Filter the entries, keeping every line with the string "agent".

PROVIDED RECORDS:
****************
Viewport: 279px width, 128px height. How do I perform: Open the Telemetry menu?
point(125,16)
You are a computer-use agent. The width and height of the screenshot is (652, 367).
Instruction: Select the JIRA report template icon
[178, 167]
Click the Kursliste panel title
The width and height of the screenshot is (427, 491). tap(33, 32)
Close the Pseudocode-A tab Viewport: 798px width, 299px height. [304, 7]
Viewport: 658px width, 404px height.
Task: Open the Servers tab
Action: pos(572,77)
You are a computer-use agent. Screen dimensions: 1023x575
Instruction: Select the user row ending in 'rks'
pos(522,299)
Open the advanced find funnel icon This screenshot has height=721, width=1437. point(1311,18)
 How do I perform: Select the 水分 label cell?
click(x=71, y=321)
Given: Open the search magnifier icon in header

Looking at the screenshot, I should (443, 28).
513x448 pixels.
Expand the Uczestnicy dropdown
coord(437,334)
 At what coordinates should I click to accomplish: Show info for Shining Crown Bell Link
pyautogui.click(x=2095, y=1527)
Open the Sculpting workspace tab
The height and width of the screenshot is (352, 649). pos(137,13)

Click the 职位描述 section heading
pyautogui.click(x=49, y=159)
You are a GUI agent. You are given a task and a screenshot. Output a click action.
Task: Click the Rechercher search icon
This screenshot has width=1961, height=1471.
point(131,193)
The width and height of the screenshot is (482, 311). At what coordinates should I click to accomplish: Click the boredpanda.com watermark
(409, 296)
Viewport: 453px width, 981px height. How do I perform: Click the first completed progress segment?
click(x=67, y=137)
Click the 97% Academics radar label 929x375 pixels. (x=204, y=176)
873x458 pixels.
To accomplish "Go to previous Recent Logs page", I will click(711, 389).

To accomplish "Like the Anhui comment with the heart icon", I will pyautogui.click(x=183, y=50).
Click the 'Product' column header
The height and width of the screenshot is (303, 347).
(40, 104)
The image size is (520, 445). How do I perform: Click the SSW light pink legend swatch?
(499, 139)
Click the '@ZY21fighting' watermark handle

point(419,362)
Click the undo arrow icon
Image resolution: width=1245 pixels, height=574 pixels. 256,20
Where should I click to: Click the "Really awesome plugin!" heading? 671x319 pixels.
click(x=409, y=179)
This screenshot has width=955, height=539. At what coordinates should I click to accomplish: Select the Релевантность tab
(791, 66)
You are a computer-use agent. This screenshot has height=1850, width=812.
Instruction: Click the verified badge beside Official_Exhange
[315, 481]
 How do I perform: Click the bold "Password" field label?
****************
SOLUTION FOR THIS EXERCISE:
You are a computer-use agent. The width and height of the screenshot is (652, 367).
You are a computer-use agent. Screen dimensions: 1023x575
You are a GUI agent. You are given a task and a screenshot. Output a click action.
You are a computer-use agent. This screenshot has height=1850, width=812.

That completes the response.